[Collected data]
_ _ _ _ _

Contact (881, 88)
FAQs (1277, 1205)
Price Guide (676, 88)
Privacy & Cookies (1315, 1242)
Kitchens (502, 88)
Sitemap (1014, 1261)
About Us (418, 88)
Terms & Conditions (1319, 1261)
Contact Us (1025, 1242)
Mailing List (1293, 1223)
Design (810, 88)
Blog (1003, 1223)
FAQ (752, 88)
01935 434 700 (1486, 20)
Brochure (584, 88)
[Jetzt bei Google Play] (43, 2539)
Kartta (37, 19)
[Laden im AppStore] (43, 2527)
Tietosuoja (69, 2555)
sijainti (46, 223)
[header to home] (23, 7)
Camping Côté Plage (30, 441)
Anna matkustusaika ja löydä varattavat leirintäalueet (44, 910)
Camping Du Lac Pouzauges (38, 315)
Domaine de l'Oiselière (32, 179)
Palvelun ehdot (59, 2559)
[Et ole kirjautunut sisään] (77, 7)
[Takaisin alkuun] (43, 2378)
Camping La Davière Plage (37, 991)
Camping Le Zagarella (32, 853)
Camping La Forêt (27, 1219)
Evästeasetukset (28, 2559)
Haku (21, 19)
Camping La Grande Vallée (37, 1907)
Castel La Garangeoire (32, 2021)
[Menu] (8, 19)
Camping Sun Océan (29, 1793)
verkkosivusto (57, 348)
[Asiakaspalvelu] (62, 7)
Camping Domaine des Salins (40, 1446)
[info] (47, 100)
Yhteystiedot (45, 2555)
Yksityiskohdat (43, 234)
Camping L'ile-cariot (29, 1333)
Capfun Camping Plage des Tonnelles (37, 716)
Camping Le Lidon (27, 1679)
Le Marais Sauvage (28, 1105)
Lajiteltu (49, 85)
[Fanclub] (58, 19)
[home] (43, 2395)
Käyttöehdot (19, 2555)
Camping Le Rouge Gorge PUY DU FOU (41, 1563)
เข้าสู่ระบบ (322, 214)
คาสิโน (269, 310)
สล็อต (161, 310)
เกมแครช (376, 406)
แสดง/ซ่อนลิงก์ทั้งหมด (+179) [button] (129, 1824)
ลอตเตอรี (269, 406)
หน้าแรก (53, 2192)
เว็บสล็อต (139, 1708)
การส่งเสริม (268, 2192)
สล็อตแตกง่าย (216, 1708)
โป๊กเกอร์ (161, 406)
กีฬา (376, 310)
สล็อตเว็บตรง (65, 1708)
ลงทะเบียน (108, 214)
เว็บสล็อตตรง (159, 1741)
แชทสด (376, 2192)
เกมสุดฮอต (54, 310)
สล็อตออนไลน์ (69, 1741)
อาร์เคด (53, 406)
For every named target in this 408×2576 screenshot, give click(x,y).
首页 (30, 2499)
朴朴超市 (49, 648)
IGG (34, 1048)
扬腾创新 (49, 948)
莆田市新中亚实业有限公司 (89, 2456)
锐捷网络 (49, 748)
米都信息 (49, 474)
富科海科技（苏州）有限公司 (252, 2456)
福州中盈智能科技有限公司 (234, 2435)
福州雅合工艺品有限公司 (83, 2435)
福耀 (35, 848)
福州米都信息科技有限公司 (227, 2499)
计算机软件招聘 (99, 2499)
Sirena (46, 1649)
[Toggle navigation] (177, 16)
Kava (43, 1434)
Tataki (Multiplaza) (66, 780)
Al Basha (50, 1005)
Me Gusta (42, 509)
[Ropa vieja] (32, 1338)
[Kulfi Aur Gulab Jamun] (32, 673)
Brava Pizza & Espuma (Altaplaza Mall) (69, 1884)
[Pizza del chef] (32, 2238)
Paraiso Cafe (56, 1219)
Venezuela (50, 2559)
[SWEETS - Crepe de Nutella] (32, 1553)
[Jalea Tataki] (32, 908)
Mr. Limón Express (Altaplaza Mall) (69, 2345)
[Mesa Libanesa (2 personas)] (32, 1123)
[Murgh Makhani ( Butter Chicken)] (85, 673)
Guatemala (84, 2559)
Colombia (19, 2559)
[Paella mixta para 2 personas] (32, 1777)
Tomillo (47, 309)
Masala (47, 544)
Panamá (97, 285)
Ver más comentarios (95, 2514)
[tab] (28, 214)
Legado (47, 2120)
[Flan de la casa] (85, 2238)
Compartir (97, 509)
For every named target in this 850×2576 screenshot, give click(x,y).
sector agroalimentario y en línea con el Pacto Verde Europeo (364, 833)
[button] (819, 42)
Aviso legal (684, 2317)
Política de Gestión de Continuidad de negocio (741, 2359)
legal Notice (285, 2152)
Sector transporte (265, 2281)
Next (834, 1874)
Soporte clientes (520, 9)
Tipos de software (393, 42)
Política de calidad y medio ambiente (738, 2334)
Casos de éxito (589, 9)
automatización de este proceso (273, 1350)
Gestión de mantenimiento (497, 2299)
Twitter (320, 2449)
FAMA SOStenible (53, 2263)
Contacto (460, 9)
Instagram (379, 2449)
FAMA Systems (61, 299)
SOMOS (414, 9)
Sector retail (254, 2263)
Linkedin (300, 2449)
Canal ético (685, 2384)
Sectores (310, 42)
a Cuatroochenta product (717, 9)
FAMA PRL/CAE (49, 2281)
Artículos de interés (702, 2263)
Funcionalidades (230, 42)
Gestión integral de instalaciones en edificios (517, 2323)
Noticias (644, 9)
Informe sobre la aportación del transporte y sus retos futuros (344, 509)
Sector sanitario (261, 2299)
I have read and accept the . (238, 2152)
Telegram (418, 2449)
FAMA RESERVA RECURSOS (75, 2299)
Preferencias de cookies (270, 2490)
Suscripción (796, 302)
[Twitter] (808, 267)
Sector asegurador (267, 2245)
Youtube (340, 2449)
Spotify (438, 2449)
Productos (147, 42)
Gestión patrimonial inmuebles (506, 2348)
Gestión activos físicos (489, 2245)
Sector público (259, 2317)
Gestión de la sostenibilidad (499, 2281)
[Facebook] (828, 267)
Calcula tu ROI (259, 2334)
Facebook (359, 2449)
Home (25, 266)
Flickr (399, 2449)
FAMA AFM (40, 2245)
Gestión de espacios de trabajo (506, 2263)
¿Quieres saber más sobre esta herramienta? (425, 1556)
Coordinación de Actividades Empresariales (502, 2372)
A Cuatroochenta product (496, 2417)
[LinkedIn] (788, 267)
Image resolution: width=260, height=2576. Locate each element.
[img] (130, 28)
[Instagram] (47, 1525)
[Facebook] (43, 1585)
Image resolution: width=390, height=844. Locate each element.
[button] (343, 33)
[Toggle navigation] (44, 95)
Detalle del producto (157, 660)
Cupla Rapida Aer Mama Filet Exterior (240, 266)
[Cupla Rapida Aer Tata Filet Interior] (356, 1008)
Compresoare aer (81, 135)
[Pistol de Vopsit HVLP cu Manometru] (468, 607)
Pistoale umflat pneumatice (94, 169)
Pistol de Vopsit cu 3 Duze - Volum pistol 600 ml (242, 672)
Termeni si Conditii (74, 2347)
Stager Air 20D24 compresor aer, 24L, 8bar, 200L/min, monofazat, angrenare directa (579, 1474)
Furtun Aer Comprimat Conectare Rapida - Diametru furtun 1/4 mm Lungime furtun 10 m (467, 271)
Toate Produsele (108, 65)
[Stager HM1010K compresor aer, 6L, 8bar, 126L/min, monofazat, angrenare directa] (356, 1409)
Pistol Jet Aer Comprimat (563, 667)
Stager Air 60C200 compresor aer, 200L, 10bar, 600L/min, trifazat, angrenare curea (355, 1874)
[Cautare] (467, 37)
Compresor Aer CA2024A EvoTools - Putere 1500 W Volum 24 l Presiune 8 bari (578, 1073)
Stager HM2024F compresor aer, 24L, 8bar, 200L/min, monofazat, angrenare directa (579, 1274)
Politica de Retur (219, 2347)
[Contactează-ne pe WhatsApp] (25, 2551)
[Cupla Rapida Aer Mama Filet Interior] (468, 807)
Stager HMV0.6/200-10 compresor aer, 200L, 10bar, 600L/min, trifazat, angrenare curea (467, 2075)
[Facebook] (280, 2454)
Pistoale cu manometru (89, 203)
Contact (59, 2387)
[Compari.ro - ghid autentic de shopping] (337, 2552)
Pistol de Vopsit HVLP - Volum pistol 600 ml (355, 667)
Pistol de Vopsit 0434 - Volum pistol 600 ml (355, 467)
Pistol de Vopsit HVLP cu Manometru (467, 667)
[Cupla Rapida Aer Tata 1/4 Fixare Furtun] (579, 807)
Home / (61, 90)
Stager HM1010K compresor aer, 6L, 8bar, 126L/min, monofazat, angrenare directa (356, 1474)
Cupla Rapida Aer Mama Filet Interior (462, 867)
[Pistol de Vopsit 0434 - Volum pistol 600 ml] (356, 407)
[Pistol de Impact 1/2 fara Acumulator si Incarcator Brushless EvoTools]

_ _ _ _ _

What the task requires - Please copy every line of the data that carries the string "Vopsit".

Answer for this exercise -
[Pistol de Vopsit HVLP cu Manometru] (468, 607)
Pistol de Vopsit cu 3 Duze - Volum pistol 600 ml (242, 672)
Pistol de Vopsit HVLP - Volum pistol 600 ml (355, 667)
Pistol de Vopsit 0434 - Volum pistol 600 ml (355, 467)
Pistol de Vopsit HVLP cu Manometru (467, 667)
[Pistol de Vopsit 0434 - Volum pistol 600 ml] (356, 407)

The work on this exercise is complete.